An annotation is arbitrary information that is added to an AST node with a given label, so it can be retrieved later. Annotations are added by the parser to store information that isn't inherently available from the tree structure or other standard properties of an AST. Downstream processing by TRPL programs adds many more annotations. Certain annotations are extremely useful for pattern matching, particularly for reporting features. One such example is the schemaname annotation which is a qualified, canonical name attached to the AST node of every database table and field reference in an application's business logic.

Structural Relationships

The structure of an AST is key to its meaning. The tree structure represents the syntax of the language expressed in its most pure form. The relationships between nodes when combined with token types, encode the meaning of language constructs the AST represents. It is important to understand the structure of an AST in order to write a TRPL expression which describes the meaning of the underlying code construct.

Some common terms used to describe the structure of an AST follow. Where the placeholder <ref> is used in an example expression, it represents an Aast object reference.

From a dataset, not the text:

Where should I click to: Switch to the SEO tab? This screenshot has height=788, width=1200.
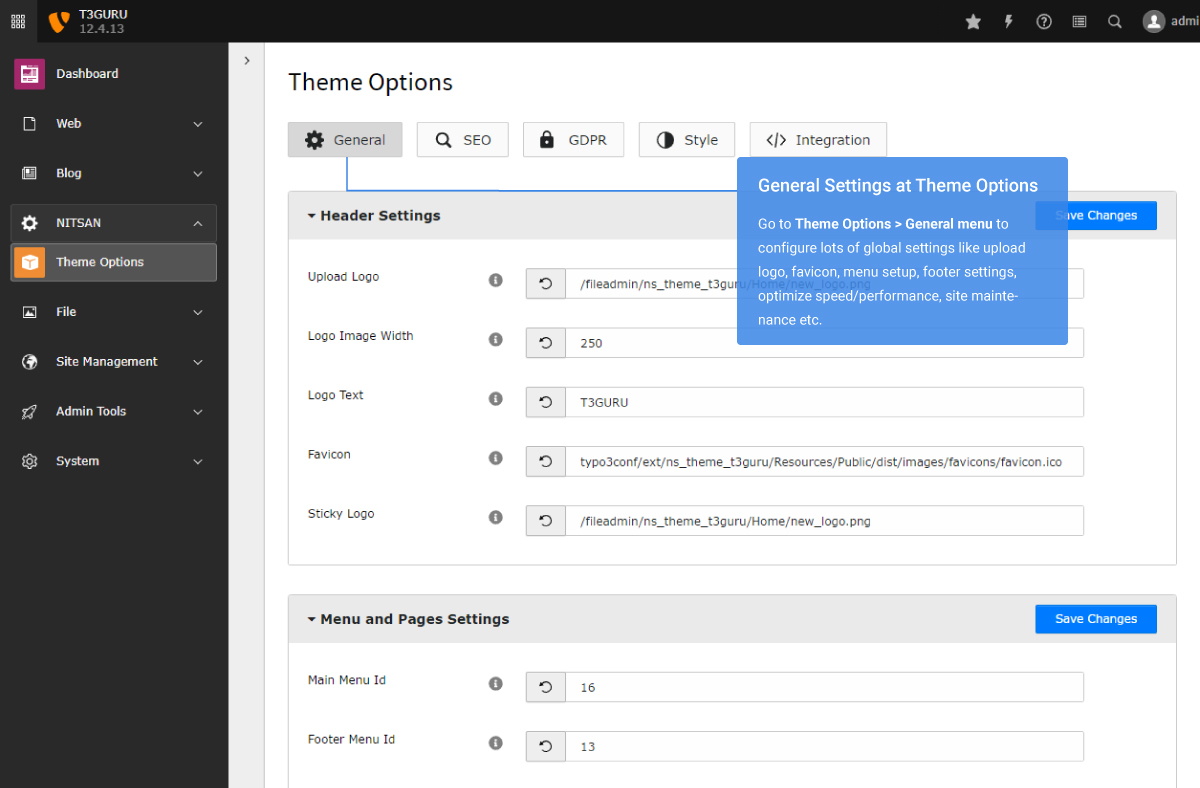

  • node - One point or location in the tree which represents a single token of code. Every node has a token type and text (could be an empty string) associated with it. Every node except the root of the tree has a single parent; each node has 0 or more direct child nodes. Every node of type Aast has a unique numeric identifier associated with it.
  • this - The "active" node; the node which is the focus of the current event during a tree walk.
  • root - The single ancestor of the entire tree. The root is the only node in a tree which has no parent. Thus, a call to <ref>.getParent() at the root node will return null. Retrieved with <ref>.getRoot() or <ref>.root.
  • depth - The number of generations or levels a node is remote from the root node. The depth of the root node is 0; the depth of its immediate child nodes is 1; the depth of its grandchildren is 2; and so on. Depth is retrieved with <ref>.getDepth() or <ref>.depth.
  • leaf - A node which has no children. "Leaf-ness" can be tested with <ref>.isLeaf() or <ref>.leaf or the helper function leaf().
  • ancestor - A node which has a direct lineage to another node and which has a lower depth. There are several variants of the getAncestor and ancestor methods and helper functions to retrieve ancestor nodes or test whether an ancestor node with certain properties exists, respectively.
  • descendant - A node which has a direct lineage to another node and which has a higher depth. There are several variants of the descendant methods and helper functions to test whether a descendant node with certain properties exists.
  • parent - The direct ancestor of another node. A node can have 1 or 0 parents. Multiple nodes may have the same parent. Retrieved with the method <ref>.getParent() or the shorthand <ref>.parent, or simply the helper function parent.
  • child - The direct descendant of another node. A node can have 0 or more children. The first of a node's children can be retrieved (as a BaseAST object) with <ref>.getFirstChild() or <ref>.firstChild. An arbitrary child node can be retrieved (as an Aast object) with <ref>.getChildAt(N), where N is a zero-based index.
  • sibling - A different child node with the same parent. Siblings are retrieved with calls to <ref>.getPrevSibling() or <ref>.prevSibling (as an Aast object) or with <ref>.getNextSibling() or <ref>.nextSibling (as a BaseAST object), relative to the active node.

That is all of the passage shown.